Karena itu perbanyak istighfar dan amal sholeh di malam tersebut. Malam Nishfu Sya’ban adalah pertengahan bulan Sya’ban, yaitu tanggal 14 malam 15 Sya’ban.
Apakah harus kumpul di malam Nisfu Sya’ban?
Para tabi’in dari kalangan penduduk negeri Syam mengagungkan malam Nishfu Sya’ban dan bersungguh-sungguh dalam beribadah pada malam itu, seperti Khalid bin Ma’dan, Makhul Asy-Syami dan Luqman bin Amir rahimahumullah.
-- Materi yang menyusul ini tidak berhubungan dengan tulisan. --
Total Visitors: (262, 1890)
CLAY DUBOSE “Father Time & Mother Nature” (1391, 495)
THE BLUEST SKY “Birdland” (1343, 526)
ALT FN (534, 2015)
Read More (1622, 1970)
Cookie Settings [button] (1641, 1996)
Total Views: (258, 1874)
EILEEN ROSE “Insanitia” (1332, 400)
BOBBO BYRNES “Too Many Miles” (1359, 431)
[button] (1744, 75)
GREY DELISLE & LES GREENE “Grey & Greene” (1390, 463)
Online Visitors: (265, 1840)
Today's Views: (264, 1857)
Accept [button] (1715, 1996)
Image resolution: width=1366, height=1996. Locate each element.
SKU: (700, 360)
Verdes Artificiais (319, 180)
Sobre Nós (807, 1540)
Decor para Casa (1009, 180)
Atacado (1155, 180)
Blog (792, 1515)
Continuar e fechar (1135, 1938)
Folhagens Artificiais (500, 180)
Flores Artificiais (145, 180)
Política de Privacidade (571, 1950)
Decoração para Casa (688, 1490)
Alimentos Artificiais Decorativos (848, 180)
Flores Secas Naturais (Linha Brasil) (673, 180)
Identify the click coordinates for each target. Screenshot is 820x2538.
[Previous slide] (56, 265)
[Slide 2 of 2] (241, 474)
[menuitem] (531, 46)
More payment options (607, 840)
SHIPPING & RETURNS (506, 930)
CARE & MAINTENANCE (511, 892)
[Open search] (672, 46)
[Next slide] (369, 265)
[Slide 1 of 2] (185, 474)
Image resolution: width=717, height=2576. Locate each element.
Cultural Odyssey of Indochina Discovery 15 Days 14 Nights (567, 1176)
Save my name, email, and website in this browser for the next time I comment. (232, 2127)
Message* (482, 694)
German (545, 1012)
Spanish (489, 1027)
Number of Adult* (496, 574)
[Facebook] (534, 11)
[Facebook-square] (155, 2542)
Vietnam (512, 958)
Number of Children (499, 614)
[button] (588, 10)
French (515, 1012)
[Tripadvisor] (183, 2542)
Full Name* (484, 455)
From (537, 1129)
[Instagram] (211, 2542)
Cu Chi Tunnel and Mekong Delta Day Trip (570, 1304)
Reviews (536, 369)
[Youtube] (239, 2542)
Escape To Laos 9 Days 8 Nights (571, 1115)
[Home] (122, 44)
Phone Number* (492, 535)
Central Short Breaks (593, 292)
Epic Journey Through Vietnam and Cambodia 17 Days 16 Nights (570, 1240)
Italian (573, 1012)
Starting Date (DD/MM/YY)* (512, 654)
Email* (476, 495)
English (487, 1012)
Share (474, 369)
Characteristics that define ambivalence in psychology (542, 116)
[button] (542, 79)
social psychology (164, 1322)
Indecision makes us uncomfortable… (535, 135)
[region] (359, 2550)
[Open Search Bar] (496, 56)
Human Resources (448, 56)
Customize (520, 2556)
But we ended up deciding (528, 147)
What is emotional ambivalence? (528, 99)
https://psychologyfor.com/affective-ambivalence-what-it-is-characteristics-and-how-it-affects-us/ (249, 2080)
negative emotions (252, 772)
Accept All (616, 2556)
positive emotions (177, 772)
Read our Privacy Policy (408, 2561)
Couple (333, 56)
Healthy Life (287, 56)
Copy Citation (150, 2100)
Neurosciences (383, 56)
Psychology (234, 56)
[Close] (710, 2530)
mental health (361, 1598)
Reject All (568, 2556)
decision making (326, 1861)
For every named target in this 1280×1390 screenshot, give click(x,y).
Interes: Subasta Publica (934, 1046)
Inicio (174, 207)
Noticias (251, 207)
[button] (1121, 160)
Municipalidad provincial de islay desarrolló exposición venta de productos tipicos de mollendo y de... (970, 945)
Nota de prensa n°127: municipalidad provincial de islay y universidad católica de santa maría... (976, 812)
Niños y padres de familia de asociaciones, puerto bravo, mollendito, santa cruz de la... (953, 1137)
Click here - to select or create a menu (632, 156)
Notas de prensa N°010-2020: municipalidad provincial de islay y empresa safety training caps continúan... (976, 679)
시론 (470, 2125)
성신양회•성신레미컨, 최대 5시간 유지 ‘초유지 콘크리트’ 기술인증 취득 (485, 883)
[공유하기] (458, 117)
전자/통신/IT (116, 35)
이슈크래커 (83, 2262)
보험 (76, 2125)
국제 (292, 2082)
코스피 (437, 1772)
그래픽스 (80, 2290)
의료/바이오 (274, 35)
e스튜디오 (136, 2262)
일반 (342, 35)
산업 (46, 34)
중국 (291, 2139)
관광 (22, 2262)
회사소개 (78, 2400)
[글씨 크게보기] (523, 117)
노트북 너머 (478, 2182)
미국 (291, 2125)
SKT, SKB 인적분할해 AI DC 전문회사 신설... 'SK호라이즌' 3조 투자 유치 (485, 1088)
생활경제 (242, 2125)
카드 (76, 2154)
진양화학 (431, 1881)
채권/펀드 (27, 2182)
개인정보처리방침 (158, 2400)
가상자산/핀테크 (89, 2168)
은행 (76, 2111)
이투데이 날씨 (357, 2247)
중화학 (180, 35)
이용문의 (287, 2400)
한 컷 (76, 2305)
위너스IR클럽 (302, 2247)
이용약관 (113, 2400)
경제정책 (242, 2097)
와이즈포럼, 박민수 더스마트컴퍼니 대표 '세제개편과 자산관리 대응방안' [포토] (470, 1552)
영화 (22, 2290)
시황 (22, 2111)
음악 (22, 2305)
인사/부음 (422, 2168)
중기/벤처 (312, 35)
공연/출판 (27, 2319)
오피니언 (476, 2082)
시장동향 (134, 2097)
Bahkan mereka menganjurkan menghidupkan malam Nishfu Sya’ban secara berjama’ah di masjid-masjid dengan mengenakan pakaian terbaik, memakai parfum, memakai celak, dan shalat pada malam itu.
Al-Imam Al-Auza’i rahimahullah seorang tabi’in yang juga merupakan imam besar penduduk negeri Syam tidak menyukai berkumpul di masjid-masjid pada malam Nishfu Sya’ban untuk beribadah, berkisah dan berdoa. Beliau lebih cenderung untuk menghidupkan malam itu dengan beribadah sendiri-sendiri, tidak berjama’ah.
Para tabi’in dari kalangan penduduk Hijaz (Mekkah dan Madinah) seperti Atho’, Ibnu Abi Mulaikah, Abdurrahman bin Zaid bin Aslam rahimahumullah berpendapat bahwa menghidupkan malam Nishfu Sya’ban secara khusus untuk beribadah adalah bid’ah.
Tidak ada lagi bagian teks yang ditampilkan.